** Excerpt **
The March 10-11 meeting, organized by the National Catholic Educational Association, comes at a time when many of the nation’s Catholic schools face declining enrollments, closures, and mergers.

Catholic school enrollment declined by about 20 percent from the 1999-2000 school year to 2009-10, according to the Arlington, Va.-based association. About 175 schools closed or were consolidated during the 2009-10 academic year; most of the decreases have been in large, urban areas in the Great Lakes region and Eastern states.

Many school leaders say dwindling Catholic school enrollment, which predates the nation’s economic downturn, has only been exacerbated by the recent recession, which led to layoffs that left many parents unable to pay tuition.

The financial challenges facing Catholic schools have also been caused by staffing trends occurring over the past 30 years, such as decreasing numbers of nuns, priests, and religious brothers who taught for small stipends.

“We have more lay teachers,” said Daniel F. Curtin, the executive director of the NCEA’s Chief Administrators of Catholic Education. He said today about 95 percent of Catholic school teachers are lay teachers who work for a salary and benefits, up from about 5 percent in 1965.

Mr. Curtin said the Chicago gathering was focused on the largest archdioceses and dioceses, with an enrollment of 20,000 students or more, because those systems are more likely to benefit from the ideas shared at the summit.

** Exercise **
Retype the stretch of the Catholic school passage from "The March 10-11" through "and Eastern states.", word for word. Work only from the Catholic school passage.

** Listed entries **

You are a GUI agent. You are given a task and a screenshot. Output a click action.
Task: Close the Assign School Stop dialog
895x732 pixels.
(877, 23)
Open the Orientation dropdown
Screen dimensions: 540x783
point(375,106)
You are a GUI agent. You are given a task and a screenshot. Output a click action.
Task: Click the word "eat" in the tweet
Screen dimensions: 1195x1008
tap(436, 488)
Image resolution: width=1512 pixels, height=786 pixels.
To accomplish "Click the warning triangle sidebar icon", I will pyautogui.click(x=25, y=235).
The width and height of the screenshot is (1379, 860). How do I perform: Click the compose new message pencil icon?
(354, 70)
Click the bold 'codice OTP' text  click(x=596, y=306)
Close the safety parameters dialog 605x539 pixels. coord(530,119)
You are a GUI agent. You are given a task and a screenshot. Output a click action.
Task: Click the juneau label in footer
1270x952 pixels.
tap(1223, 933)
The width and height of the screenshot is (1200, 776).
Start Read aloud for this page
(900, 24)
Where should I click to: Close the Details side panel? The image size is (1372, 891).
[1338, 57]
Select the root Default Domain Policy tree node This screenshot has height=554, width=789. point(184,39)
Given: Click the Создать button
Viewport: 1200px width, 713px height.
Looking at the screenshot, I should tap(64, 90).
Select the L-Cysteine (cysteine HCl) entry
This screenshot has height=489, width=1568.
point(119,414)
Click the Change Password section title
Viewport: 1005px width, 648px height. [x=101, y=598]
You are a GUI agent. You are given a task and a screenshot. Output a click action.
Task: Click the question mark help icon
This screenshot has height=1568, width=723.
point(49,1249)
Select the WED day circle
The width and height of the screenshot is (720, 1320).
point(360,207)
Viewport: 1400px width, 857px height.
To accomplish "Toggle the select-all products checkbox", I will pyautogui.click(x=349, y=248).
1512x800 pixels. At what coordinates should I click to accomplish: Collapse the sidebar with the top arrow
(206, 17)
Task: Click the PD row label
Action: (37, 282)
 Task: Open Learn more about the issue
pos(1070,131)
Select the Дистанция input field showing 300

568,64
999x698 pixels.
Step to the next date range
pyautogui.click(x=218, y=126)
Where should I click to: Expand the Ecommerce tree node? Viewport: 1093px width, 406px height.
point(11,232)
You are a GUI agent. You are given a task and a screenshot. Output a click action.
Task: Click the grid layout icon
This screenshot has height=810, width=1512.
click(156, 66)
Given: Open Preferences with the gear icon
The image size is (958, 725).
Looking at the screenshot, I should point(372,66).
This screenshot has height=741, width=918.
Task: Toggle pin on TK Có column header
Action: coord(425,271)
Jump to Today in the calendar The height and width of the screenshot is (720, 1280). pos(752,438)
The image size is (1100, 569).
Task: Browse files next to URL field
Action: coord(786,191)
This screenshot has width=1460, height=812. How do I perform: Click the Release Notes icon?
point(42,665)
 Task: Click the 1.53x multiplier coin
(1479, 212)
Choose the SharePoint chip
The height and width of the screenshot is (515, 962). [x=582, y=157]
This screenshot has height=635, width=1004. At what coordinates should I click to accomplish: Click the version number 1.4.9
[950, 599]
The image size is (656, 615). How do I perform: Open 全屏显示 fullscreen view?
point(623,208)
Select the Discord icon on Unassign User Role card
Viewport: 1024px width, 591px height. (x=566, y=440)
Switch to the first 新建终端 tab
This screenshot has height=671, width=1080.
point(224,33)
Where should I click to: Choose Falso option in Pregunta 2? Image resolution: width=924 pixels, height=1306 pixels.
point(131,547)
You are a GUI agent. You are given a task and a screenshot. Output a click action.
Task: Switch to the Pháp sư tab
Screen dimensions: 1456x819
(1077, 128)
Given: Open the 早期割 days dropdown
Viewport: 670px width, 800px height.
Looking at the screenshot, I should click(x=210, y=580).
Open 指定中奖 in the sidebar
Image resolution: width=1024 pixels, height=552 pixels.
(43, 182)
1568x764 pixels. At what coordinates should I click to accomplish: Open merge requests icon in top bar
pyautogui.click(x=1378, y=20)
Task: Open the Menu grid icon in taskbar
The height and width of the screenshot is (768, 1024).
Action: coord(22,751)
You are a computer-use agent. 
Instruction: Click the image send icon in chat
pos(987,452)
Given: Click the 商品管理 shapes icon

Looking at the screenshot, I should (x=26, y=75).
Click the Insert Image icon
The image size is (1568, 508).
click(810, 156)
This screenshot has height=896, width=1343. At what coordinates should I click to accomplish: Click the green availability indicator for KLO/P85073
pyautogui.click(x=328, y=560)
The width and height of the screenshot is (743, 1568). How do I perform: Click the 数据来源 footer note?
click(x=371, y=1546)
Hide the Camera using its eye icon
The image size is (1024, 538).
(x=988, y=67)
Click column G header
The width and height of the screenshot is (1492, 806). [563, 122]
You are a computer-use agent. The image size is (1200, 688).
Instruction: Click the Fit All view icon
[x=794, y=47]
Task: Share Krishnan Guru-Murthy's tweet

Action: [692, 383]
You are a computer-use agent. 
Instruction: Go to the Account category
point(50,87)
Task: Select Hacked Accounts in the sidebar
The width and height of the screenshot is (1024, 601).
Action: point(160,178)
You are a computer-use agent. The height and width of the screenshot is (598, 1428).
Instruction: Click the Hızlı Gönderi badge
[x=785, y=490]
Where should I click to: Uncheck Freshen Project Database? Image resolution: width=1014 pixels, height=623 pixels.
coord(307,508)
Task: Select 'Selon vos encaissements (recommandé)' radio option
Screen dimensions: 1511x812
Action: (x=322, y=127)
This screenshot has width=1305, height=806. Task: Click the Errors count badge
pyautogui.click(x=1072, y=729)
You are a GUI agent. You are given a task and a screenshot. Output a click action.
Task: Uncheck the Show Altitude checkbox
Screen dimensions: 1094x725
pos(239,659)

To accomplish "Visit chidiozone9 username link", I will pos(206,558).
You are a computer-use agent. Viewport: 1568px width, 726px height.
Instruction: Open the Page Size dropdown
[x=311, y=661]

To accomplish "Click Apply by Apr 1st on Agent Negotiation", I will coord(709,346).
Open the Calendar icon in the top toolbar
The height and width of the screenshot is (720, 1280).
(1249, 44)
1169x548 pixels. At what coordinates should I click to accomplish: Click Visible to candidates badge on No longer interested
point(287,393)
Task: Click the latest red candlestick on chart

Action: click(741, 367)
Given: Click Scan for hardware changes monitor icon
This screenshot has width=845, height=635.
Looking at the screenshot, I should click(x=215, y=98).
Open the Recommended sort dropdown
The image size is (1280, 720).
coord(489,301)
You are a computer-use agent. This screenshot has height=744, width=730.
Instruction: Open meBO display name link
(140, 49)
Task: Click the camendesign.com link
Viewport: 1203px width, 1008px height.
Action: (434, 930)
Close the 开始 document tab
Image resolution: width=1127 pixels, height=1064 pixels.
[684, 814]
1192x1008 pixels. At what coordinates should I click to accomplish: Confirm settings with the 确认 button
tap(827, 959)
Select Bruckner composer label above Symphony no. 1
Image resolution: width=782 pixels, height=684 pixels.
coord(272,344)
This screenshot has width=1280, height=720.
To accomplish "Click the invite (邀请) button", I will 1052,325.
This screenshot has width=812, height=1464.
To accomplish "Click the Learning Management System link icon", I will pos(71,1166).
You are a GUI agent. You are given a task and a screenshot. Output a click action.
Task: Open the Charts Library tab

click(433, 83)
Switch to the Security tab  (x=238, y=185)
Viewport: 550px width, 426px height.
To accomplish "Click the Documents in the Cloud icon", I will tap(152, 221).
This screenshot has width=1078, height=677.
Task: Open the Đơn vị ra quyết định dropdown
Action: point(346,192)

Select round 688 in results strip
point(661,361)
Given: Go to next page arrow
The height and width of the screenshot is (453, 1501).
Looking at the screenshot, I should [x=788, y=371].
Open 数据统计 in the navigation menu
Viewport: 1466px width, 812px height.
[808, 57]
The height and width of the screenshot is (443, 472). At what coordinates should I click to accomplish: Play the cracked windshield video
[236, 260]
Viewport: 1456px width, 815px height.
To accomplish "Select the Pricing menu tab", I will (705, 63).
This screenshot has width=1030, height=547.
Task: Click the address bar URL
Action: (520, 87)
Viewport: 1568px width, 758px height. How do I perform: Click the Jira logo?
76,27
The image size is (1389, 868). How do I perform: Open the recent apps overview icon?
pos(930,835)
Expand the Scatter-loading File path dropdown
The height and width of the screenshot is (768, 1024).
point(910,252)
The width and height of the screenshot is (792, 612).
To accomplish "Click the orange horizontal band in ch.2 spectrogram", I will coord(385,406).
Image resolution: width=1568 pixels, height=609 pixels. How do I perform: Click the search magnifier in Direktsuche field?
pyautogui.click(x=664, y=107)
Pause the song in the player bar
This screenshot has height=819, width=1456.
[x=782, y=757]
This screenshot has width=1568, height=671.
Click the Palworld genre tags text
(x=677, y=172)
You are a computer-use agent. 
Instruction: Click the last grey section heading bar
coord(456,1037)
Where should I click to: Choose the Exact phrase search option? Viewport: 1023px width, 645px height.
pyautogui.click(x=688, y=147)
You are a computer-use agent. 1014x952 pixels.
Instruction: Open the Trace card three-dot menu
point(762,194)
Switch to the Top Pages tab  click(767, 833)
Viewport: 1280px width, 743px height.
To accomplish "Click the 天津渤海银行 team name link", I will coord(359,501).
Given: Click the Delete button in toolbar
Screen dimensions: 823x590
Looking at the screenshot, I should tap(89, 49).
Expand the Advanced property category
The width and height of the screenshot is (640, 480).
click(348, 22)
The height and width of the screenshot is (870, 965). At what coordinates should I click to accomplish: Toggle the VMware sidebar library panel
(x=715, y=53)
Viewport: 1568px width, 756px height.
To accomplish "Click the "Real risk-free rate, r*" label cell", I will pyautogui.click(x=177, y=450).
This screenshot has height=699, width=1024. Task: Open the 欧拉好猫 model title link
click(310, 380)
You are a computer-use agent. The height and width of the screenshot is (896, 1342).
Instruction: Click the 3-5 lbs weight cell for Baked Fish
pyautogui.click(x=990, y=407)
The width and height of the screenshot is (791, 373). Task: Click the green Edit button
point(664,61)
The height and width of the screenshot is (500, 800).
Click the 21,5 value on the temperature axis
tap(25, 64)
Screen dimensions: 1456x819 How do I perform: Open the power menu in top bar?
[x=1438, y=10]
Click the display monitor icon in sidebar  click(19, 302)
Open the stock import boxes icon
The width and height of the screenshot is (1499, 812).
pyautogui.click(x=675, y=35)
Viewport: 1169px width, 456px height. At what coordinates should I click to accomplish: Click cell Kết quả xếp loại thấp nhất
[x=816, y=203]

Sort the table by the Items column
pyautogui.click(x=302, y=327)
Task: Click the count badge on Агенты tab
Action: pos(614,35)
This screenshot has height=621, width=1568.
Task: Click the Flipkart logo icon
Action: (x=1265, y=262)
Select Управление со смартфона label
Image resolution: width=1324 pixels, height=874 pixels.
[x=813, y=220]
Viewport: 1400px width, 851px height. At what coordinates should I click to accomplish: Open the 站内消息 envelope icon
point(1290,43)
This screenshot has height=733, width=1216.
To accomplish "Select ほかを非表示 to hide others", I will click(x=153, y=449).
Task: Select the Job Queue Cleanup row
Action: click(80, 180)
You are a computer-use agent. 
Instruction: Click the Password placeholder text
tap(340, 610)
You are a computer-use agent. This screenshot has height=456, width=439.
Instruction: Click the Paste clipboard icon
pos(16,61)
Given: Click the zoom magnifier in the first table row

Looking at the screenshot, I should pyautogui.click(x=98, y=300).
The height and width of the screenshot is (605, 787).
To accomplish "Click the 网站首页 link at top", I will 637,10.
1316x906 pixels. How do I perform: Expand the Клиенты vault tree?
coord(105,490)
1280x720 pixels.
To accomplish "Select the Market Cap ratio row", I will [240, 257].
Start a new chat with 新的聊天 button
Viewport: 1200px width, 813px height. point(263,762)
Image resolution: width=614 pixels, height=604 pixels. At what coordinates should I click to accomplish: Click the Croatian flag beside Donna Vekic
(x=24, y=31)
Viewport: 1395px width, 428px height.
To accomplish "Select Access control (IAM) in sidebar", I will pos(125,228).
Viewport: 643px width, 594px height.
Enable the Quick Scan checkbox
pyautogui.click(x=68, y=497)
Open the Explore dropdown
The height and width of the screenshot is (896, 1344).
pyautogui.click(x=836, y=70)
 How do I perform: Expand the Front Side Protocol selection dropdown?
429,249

** Output **
The March 10-11 meeting, organized by the National Catholic Educational Association, comes at a time when many of the nation’s Catholic schools face declining enrollments, closures, and mergers.

Catholic school enrollment declined by about 20 percent from the 1999-2000 school year to 2009-10, according to the Arlington, Va.-based association. About 175 schools closed or were consolidated during the 2009-10 academic year; most of the decreases have been in large, urban areas in the Great Lakes region and Eastern states.